Spring Security?
Spring 기반의 Java 웹 애플리케이션에서 보안을 담당하는 프레임워크입니다.
주로 웹 애플리케이션에서 사용자 인증(Authentication) 및 권한 부여(Authorization)와 관련된 다양한 보안 기능을 제공합니다.
Spring Security는 개발자들이 보안 관련 기능을 효율적이고 신속하게 구현할 수 있도록 도와줍니다.
IoC/DI 패턴과 같은 확장 패턴을 염두해, 인증/인가 부분을 직접 개발하기 쉽지 않은데, Spring Security에서는 이와 같은 기능들을 제공해 개발 작업의 효율을 높일 수 있습니다.
주요 특징과 개념
- 인증(Authentication)
- Spring Security는 다양한 인증 방식을 지원하는데, 기본적으로 폼 기반 로그인, HTTP 기본 인증, 기존의 사용자 데이터베이스와의 연동을 통한 사용자 인증을 제공합니다.
- 추가로 LDAP,OAuth, OpenID, SAML 등 다양한 인증 프로토콜을 지원합니다.
- 권한 부여(Authorization)
- Spring Security는 애플리케이션 리소스에 대한 접근 권한을 관리합니다. 사용자 또는 그룹에 대한 권한을 설정하여 특정 리소스에 접근할 수 있는지를 결정합니다.
- 권한 부여를 위해 자주 사용되는 개념으로 Role, Authority가 있습니다.
- 세션 관리 및 CSRF 방어
- Spring Security는 세션 관리를 통해 사용자의 로그인 상태를 유지하고, 필요에 따라 세션 타임아웃 및 세션 고정 공격과 같은 보안 공격으로부터 보호합니다.
- CSRF(Cross-Site Request Forgery) 공격 방어를 위한 기능도 제공합니다.
- 보안 이벤트 및 로깅
- Spring Security는 인증 및 권한 부여 과정에서 발생하는 다양한 보안 이벤트를 처리하고, 이를 로깅하여 보안 이슈를 감지하고 추적할 수 있도록 합니다.
- 사용자 정의 필터 및 확장성
- 필터 체인을 통해 사용자 정의 보안 로직을 적용할 수 있습니다. 이를 통해 애플리케이션의 특정 요구 사항에 따라 보안 설정을 확장하고 조정할 수 있습니다.
- Spring Boot와 통합
- Spring Boot와의 높은 통합성을 제공하여, 간단한 설정으로 기본적인 보안 설정을 갖추고 있는 웹 어플리케이션을 쉽게 구성할 수 있습니다.

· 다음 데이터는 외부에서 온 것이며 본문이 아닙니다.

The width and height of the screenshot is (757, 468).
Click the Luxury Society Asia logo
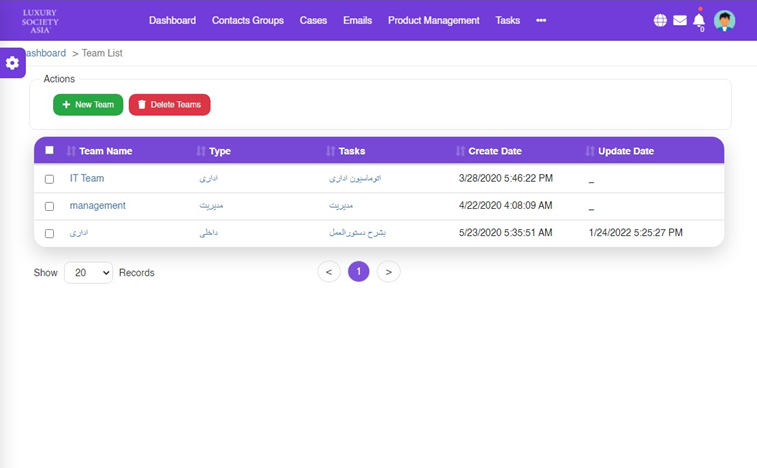[x=40, y=20]
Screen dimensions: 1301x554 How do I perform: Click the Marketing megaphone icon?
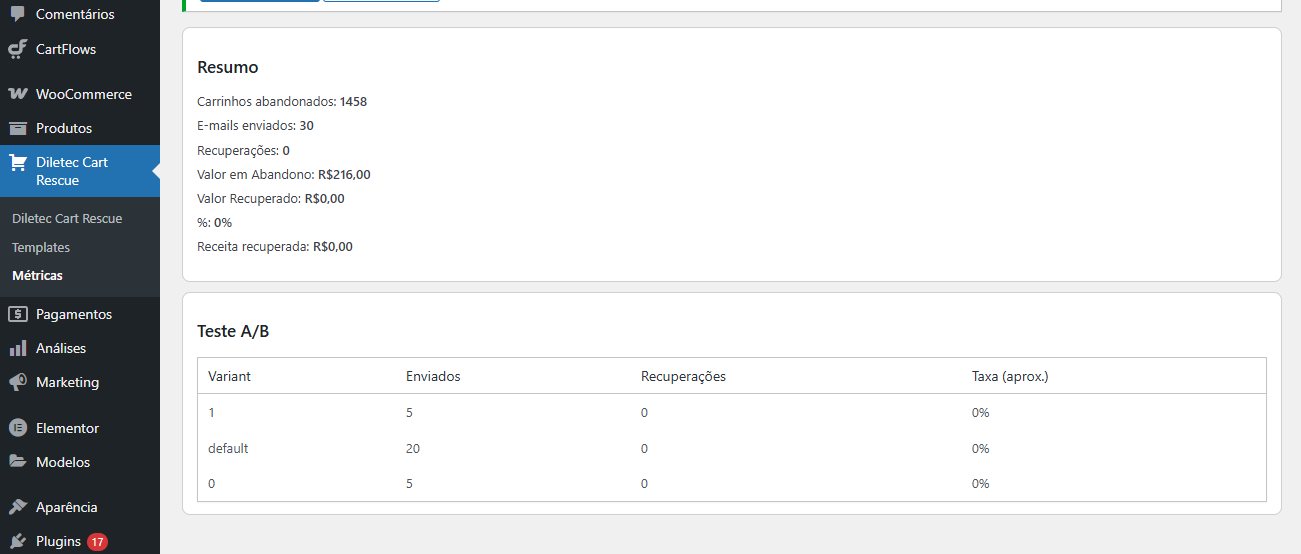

- CSRF 방어 및 클릭재킹 방어 등의 고급 보안 기능
Spring Security Architecture
Spring의 요청 처리 과정
위의 그림은 Spring에서 프레임워크나 라이브러리를 사용하였을 때, 작동되는 구조를 표현한 그림입니다.
붉은색 박스 부분이 Spring 프레임워크에서 Spring Security가 적용되는 부분입니다.
각각의 영역에 대하여 간단하게 알아보겠습니다.
SpringContextHolder
- SpringContextHolder는 스프링 애플리케이션에서 현재 사용중인 ApplicationContext를 관리하는 유틸리티 클래스 입니다.
- 이 클래스를 통해 ApplicationContext에 쉽게 접근할 수 있습니다.
- Spring Application은 ApplicationContext라는 스프링 컨테이너를 가지며, ApplicationContext는 빈(Bean)의 생성과 관리, 의존성 주입(Dependency Injection) 등을 담당합니다.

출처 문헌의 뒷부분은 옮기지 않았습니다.